═══ PROVIDED RECORDS

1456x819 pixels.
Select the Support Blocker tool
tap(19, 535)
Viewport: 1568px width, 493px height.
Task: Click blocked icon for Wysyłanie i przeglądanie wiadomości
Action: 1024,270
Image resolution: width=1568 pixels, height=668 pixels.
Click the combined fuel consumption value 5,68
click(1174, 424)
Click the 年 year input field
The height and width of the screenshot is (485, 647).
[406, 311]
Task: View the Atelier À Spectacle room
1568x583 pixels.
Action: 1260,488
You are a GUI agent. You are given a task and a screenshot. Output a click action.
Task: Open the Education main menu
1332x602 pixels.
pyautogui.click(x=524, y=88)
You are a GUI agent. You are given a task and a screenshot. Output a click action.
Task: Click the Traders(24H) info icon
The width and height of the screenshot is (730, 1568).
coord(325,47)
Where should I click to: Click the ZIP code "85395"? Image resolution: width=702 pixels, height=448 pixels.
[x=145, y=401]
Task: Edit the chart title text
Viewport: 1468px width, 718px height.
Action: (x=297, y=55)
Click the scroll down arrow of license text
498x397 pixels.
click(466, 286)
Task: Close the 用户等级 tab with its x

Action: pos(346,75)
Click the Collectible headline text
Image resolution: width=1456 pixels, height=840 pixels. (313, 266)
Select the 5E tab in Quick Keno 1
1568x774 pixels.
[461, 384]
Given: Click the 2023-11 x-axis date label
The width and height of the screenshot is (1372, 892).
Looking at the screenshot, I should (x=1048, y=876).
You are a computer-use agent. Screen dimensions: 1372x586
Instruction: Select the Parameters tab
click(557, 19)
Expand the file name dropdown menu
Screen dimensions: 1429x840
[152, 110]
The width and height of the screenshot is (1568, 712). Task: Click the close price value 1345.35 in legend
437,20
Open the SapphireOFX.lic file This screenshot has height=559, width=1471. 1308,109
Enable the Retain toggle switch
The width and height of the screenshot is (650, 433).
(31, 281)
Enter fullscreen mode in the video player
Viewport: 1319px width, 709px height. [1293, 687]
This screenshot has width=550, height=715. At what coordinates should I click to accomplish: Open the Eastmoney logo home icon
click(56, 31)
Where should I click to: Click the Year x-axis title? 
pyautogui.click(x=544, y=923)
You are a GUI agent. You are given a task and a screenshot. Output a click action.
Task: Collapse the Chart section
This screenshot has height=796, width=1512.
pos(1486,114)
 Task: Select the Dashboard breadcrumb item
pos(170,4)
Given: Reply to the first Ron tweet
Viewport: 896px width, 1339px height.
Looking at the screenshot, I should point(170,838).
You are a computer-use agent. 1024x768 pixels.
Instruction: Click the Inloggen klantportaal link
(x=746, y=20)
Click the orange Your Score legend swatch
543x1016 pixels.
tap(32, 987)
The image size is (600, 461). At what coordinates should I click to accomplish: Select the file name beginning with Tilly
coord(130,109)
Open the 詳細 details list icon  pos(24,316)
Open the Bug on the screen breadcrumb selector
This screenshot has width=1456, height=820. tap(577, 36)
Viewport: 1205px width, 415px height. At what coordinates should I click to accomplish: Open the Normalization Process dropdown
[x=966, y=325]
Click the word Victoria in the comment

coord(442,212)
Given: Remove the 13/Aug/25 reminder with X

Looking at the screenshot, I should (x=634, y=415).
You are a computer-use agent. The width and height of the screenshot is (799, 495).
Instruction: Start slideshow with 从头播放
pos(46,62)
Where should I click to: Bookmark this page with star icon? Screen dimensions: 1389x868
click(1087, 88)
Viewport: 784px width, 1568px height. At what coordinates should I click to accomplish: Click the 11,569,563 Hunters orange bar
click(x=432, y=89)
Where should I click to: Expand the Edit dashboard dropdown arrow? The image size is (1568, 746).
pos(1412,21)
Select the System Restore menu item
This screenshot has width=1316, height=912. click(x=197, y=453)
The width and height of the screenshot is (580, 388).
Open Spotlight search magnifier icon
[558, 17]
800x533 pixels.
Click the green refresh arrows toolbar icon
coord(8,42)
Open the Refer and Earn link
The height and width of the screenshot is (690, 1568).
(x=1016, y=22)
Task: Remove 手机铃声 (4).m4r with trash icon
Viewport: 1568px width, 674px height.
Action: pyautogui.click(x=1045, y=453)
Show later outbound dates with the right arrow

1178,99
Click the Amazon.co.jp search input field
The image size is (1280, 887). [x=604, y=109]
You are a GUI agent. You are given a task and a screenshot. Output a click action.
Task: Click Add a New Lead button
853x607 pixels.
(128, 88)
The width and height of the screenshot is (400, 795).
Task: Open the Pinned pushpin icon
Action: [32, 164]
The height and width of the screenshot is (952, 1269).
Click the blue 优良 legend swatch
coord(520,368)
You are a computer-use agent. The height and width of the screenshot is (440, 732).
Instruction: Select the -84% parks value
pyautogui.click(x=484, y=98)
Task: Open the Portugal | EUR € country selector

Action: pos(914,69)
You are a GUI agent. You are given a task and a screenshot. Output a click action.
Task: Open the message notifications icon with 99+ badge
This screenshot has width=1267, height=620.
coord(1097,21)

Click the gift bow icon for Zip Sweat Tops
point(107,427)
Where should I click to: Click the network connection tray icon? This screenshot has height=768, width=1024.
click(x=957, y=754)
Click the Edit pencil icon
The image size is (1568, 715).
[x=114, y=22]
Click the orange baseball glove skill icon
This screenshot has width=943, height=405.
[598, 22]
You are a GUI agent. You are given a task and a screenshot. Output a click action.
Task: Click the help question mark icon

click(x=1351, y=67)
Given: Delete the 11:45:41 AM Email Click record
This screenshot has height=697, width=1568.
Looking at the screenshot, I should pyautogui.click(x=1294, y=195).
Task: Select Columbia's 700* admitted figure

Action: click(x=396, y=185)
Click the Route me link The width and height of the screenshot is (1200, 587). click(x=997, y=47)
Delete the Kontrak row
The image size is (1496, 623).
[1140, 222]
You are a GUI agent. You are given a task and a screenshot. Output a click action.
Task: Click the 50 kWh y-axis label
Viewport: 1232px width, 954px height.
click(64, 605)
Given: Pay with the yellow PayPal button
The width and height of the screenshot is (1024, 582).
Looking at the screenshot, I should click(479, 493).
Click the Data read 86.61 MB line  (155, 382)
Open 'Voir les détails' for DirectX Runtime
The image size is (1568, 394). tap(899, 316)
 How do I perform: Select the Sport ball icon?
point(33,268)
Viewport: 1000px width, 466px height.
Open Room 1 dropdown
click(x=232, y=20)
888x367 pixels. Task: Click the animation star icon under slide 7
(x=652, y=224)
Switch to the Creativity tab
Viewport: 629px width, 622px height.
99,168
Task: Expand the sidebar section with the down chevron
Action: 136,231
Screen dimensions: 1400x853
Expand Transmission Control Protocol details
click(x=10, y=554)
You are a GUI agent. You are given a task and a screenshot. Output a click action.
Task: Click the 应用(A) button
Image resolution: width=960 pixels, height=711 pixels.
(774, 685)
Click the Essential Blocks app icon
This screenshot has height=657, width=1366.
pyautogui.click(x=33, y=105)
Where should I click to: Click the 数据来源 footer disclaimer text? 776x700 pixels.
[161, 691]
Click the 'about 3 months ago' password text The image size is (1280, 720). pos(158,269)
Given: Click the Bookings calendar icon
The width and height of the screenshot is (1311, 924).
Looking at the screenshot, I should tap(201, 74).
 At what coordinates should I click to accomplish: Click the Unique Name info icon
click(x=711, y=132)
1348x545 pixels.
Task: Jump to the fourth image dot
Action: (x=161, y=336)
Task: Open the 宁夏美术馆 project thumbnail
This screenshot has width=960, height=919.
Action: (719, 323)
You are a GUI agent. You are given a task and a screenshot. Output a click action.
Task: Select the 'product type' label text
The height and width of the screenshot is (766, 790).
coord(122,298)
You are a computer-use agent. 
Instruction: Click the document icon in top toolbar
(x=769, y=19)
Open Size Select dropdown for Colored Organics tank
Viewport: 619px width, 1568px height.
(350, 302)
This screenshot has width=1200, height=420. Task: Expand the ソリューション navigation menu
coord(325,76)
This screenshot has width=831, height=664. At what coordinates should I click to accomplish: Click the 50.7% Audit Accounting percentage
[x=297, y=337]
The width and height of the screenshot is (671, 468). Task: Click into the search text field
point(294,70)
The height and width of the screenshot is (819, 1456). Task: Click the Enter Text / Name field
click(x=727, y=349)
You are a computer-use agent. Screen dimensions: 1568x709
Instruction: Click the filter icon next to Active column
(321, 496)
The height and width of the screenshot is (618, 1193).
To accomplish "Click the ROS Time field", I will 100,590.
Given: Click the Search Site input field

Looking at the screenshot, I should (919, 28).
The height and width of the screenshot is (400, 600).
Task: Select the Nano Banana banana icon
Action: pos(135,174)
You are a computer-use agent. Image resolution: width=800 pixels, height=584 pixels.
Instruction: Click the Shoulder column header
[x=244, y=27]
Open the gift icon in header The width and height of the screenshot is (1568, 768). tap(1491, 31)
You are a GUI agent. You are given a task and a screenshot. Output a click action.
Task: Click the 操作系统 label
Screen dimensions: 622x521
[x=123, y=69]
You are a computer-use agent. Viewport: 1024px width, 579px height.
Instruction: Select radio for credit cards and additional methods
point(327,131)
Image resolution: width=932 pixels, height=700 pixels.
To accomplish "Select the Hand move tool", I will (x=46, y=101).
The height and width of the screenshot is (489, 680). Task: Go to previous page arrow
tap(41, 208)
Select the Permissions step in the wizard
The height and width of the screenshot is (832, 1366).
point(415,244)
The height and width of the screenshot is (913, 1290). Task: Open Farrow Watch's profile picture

══════

TASK DIRECTIONS
Quote the material between the line holding "Viewport: 1205px width, 415px" and the line holding "click(x=432, y=89)", inclusive, with every line reproduced character for character.

EXPECTED OUTPUT
Viewport: 1205px width, 415px height. At what coordinates should I click to accomplish: Open the Normalization Process dropdown
[x=966, y=325]
Click the word Victoria in the comment

coord(442,212)
Given: Remove the 13/Aug/25 reminder with X

Looking at the screenshot, I should (x=634, y=415).
You are a computer-use agent. The width and height of the screenshot is (799, 495).
Instruction: Start slideshow with 从头播放
pos(46,62)
Where should I click to: Bookmark this page with star icon? Screen dimensions: 1389x868
click(1087, 88)
Viewport: 784px width, 1568px height. At what coordinates should I click to accomplish: Click the 11,569,563 Hunters orange bar
click(x=432, y=89)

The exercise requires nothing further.